* **TASK TO CARRY OUT**:
Reproduce each line from the first in the data through the line that contains "Política de Privacidad (296, 1553)" exactly; give nothing else.

* **Stored data entries**:
════════

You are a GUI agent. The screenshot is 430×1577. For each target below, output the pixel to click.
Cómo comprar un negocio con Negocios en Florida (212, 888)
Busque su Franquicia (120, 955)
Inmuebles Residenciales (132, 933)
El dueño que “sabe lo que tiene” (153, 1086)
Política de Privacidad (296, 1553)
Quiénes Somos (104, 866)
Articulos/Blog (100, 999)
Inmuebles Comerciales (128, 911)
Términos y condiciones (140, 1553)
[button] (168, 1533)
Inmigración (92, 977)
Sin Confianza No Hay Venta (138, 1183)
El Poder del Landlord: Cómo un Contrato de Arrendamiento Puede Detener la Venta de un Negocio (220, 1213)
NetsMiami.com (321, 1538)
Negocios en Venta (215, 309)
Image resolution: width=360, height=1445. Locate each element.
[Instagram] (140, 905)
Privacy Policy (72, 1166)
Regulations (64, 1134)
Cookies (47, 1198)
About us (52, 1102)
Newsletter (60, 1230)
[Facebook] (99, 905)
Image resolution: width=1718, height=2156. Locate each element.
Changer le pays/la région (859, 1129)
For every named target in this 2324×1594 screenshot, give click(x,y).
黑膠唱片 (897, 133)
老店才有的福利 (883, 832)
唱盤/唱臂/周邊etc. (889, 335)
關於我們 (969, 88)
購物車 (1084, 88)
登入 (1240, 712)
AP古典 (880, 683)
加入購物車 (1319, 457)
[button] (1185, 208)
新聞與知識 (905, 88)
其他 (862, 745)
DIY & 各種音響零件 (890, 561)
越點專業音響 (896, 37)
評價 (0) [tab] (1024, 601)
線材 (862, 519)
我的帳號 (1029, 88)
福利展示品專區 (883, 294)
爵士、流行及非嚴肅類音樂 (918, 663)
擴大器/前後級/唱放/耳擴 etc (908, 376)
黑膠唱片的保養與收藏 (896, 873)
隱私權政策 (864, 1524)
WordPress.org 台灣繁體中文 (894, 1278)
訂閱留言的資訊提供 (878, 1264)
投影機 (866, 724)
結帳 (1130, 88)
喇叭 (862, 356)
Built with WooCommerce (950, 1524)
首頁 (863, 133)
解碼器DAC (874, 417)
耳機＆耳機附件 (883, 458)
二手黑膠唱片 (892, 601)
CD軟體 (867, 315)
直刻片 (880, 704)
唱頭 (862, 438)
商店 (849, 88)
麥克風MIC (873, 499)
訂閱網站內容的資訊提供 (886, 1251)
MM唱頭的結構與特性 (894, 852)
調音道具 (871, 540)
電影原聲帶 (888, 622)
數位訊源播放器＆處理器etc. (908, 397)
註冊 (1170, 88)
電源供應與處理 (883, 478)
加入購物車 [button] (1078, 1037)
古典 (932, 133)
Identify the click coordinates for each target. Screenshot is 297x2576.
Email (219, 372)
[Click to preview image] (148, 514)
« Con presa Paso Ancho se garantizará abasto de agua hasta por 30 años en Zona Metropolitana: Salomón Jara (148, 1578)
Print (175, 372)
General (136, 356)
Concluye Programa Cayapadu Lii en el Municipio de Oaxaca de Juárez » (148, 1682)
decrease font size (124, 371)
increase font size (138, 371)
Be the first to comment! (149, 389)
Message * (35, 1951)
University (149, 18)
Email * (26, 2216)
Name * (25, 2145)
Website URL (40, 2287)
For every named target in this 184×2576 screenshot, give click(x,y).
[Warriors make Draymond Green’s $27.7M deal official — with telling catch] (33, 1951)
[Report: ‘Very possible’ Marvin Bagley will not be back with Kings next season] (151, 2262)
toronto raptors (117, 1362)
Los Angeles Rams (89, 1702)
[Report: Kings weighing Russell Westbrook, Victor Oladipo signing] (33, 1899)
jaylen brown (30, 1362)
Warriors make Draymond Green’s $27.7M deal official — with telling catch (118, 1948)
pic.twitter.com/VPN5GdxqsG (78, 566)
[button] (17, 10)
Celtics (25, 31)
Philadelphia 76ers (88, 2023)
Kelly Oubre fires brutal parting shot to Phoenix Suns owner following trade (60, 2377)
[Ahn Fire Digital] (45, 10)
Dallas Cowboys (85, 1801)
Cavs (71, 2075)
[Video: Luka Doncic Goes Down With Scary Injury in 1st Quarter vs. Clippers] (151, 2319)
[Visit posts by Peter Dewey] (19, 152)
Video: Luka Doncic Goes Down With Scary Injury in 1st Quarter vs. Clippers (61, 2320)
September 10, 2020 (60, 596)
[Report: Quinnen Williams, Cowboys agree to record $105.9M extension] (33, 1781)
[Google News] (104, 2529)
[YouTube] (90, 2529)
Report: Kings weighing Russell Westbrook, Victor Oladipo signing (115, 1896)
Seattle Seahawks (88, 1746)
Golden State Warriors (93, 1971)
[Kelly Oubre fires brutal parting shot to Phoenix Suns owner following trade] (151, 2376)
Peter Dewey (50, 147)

════════

* **TASK ANSWER**:
You are a GUI agent. The screenshot is 430×1577. For each target below, output the pixel to click.
Cómo comprar un negocio con Negocios en Florida (212, 888)
Busque su Franquicia (120, 955)
Inmuebles Residenciales (132, 933)
El dueño que “sabe lo que tiene” (153, 1086)
Política de Privacidad (296, 1553)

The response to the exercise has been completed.